Parts of the exercise:
a: Answer these questions from the faculty profile of Holger Schott Syme:
(i) What building and room number does the profile list for him?
(ii) To which centre is he cross-appointed?
(iii) In which country does he take a particular interest?
b: List every role or appointment that the biography paragraph of the faculty profile says Holger Syme holds.
c: Extend the biography in the faculty profile of Holger Schott Syme, continuing after its final sentence.

Text passage:
Holger Schott Syme

Associate Professor of English and Drama at UTM; Associate Chair, Drama
Deerfield Hall 1045, UTM, 3359 Mississauga Road, Mississauga, ON L5L 1C6

Campus

Cross-Appointments

Centre for Drama, Theatre, and Performance Studies

Biography

Holger Syme is Director of Drama Studies and Associate Professor of English and Drama at the University of Toronto Mississauga, a member of the graduate faculty of the Department of English, and cross-appointed to the Centre for Drama, Theatre, and Performance Studies. He works primarily as a theatre historian, focusing on sixteenth- and seventeenth-century England as well as modern and contemporary European theatre (with a particular interest in Germany).

[Dataset rows]
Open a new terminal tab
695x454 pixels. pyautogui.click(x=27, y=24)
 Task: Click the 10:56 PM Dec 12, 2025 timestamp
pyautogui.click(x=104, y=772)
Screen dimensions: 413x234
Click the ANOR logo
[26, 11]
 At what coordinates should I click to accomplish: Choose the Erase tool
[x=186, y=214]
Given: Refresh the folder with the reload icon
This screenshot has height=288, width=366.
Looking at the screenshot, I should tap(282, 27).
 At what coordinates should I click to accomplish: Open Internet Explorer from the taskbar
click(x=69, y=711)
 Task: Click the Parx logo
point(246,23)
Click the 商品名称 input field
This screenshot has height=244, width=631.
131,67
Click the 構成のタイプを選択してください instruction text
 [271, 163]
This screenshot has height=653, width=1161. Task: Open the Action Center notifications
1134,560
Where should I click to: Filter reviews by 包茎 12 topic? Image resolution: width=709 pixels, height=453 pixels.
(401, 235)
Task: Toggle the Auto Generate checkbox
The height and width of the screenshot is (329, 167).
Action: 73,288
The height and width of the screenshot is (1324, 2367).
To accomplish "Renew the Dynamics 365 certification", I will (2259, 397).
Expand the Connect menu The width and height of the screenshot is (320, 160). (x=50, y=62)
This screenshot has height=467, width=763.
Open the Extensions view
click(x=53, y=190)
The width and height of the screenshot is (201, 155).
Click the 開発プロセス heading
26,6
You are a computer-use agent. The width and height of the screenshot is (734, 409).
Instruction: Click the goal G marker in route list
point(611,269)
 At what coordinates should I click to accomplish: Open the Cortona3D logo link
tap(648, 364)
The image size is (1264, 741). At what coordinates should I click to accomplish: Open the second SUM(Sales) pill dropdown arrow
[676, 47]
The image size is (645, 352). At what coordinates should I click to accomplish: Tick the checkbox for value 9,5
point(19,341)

Task-by-task outputs:
a:
(i) Deerfield Hall 1045
(ii) The Centre for Drama, Theatre, and Performance Studies
(iii) Germany

b:
- Director of Drama Studies at the University of Toronto Mississauga
- Associate Professor of English and Drama at the University of Toronto Mississauga
- Member of the graduate faculty of the Department of English
- Cross-appointment to the Centre for Drama, Theatre, and Performance Studies

c:
He is the author of Theatre and Testimony in Shakespeare’s England: A Culture of Mediation (Cambridge University Press, 2012), has co-edited Locating the Queen’s Men, 1583-1603: Material Practices and Conditions of Playing (Ashgate, 2009), and contributed the theatre-historical introduction to the third edition of the Norton Shakespeare, gen. ed. Stephen Greenblatt (Norton, 2015), for which he also edited Edward III and The Book of Sir Thomas More. His essays have appeared in English Literary Renaissance, the Review of English Studies, Shakespeare Quarterly, Shakespeare Survey, Theatre Survey, and other journals as well as in numerous edited collections. He is an occasional contributor to The Walrus, the Los Angeles Review of Books, intermissionmagazine.ca, and the German theatre criticism portal Nachtkritik.de and frequently blogs and reviews on Dispositio.net.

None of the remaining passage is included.